[Opening Listed entries section]

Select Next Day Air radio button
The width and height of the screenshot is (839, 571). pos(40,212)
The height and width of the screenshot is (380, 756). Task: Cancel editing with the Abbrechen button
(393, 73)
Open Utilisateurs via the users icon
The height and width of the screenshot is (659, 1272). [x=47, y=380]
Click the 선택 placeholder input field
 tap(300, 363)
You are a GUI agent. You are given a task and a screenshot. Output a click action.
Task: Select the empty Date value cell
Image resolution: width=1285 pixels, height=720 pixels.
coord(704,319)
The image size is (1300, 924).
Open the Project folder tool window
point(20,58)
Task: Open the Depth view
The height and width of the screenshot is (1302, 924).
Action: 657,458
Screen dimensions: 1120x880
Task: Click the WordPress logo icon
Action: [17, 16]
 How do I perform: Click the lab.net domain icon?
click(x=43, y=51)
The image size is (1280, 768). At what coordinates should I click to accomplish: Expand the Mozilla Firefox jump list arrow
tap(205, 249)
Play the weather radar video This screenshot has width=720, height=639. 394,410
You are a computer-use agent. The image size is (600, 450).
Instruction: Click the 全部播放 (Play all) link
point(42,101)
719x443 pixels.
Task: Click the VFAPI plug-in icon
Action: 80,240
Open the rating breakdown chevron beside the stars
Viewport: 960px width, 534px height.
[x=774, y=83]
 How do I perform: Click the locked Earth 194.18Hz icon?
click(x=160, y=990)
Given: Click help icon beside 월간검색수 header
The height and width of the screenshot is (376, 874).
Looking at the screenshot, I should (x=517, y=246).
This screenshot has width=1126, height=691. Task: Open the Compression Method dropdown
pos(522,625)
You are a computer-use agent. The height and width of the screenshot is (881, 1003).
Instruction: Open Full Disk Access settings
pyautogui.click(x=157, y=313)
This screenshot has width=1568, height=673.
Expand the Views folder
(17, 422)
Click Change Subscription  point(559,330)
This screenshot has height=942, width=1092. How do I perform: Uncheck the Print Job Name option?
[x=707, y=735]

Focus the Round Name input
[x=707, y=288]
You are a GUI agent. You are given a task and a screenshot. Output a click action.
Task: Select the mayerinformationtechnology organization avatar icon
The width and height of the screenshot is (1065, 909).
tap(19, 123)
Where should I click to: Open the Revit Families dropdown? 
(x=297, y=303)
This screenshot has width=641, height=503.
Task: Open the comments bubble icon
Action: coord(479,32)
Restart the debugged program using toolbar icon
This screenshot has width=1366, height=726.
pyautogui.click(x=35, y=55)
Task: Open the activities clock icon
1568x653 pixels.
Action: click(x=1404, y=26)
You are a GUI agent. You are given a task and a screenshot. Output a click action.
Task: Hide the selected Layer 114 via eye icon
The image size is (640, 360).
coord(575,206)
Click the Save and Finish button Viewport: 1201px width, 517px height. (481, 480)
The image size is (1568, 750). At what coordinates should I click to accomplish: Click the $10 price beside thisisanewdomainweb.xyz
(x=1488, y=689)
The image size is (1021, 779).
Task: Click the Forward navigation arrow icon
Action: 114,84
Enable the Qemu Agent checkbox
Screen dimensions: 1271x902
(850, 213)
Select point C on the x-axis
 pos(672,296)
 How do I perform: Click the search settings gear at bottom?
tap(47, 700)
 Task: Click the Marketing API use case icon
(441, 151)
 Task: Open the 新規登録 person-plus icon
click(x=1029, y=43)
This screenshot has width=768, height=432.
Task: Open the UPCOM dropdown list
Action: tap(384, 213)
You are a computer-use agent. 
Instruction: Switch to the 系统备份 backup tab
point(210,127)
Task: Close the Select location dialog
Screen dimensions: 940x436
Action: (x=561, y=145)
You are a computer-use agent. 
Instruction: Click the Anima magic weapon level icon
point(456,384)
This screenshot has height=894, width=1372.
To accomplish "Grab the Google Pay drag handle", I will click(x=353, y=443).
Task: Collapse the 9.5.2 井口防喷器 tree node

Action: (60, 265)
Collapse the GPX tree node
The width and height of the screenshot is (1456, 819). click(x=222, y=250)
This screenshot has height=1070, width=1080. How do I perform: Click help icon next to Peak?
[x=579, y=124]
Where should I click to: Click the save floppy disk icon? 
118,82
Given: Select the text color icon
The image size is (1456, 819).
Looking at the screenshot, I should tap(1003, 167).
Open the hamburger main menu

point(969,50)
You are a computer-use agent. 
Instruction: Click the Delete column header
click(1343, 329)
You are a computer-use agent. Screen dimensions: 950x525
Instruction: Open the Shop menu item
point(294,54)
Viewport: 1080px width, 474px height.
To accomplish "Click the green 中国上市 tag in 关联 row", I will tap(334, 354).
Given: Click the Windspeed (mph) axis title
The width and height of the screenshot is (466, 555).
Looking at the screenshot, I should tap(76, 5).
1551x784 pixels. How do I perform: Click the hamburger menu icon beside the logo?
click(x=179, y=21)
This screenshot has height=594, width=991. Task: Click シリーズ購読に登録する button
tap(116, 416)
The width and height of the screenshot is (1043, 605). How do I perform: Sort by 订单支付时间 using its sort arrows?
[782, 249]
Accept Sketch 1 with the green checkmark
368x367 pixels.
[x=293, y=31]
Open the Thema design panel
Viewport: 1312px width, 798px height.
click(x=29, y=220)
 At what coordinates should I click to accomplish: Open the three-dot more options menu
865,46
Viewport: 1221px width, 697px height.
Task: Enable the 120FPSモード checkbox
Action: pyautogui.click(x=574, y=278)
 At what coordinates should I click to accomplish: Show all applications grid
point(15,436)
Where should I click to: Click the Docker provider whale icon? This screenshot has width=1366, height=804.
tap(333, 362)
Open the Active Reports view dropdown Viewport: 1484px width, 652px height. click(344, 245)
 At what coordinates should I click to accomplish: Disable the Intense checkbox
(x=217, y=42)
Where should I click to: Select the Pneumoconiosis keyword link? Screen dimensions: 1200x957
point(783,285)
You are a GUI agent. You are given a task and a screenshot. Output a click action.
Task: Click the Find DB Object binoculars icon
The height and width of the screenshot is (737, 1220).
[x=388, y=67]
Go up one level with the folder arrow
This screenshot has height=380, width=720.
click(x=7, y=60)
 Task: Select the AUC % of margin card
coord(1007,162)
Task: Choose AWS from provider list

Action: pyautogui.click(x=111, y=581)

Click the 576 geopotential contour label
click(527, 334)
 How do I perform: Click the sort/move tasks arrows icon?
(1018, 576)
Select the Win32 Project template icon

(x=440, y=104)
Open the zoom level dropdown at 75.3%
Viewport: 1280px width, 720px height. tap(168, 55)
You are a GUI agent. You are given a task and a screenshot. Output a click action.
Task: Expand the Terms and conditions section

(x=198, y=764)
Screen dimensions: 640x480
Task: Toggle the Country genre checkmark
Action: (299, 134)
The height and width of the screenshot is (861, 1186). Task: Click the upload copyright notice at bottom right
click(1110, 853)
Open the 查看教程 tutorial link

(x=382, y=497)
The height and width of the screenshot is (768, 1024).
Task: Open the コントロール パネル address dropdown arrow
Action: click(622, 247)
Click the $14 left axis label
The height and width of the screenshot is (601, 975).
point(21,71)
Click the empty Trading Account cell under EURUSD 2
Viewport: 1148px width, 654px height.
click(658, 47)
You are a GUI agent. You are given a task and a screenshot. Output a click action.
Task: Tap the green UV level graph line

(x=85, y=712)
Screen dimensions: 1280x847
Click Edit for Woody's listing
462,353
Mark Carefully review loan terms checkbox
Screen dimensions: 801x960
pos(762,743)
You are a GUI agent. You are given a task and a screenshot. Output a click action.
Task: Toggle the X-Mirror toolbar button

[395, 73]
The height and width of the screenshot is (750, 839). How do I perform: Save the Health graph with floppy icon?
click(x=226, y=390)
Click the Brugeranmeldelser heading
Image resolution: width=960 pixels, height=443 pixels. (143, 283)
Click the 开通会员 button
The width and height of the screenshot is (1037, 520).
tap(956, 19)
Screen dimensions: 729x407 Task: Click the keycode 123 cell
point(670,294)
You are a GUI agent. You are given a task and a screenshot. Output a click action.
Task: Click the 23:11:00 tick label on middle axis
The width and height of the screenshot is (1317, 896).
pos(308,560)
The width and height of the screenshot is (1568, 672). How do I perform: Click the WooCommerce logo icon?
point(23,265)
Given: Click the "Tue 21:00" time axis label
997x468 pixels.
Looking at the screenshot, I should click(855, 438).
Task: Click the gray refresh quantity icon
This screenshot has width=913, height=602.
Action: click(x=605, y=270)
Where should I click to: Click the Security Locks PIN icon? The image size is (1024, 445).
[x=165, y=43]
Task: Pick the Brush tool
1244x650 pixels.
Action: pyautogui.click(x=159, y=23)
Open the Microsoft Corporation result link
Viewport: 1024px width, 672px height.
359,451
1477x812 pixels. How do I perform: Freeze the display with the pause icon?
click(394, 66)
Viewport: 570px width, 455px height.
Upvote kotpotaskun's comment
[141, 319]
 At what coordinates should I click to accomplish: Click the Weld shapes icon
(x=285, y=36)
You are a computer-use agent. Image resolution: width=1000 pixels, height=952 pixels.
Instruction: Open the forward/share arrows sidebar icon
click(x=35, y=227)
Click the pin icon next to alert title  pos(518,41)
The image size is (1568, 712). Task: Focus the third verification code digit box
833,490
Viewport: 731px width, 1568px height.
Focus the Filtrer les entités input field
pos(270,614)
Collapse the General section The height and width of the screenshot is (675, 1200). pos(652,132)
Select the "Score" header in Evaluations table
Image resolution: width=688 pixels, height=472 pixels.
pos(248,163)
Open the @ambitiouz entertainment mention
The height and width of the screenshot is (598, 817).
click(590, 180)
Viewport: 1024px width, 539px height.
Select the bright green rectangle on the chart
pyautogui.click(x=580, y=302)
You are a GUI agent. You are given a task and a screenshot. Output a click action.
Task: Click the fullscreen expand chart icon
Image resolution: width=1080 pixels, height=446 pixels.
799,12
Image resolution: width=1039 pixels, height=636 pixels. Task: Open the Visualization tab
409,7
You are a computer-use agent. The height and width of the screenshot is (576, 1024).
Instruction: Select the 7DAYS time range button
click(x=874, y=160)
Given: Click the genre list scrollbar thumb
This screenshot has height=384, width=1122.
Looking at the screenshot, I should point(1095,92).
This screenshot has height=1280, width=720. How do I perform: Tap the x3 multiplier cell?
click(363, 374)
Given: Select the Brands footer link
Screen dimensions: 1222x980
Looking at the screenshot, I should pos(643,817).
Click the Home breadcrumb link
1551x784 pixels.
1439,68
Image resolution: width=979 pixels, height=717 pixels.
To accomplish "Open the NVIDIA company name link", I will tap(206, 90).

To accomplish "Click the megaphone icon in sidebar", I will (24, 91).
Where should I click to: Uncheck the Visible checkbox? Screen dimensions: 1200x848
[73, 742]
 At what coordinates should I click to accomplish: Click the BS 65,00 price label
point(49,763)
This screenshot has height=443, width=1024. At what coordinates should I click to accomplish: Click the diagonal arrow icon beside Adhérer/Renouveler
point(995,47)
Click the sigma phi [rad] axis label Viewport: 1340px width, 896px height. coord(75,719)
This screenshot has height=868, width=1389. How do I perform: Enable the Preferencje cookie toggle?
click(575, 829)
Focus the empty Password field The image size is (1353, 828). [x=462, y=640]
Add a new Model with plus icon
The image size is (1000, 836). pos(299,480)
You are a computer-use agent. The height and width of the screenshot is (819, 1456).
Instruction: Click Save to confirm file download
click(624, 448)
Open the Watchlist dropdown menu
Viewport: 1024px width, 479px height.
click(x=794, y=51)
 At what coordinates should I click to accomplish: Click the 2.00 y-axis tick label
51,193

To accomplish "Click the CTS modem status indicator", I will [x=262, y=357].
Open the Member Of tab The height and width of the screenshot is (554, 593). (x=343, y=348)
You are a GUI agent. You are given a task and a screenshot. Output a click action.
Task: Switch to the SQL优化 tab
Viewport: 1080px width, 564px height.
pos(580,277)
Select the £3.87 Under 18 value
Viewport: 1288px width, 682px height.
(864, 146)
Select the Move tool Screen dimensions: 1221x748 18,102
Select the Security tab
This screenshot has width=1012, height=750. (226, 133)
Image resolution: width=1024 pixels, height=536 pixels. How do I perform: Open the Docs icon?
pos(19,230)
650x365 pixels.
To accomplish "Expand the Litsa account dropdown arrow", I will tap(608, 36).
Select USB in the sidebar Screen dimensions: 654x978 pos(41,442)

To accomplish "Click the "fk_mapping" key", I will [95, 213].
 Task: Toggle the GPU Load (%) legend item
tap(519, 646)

[Closing Listed entries section]

Goal of the exercise ::
The lines to copy are those in the listing that contain the word "computer".

Task answer ::
You are a computer-use agent. The image size is (600, 450).
You are a computer-use agent. The height and width of the screenshot is (881, 1003).
You are a computer-use agent. 
You are a computer-use agent. 
You are a computer-use agent. 
You are a computer-use agent. Screen dimensions: 950x525
You are a computer-use agent. Image resolution: width=1000 pixels, height=952 pixels.
You are a computer-use agent. The height and width of the screenshot is (576, 1024).
You are a computer-use agent. The height and width of the screenshot is (819, 1456).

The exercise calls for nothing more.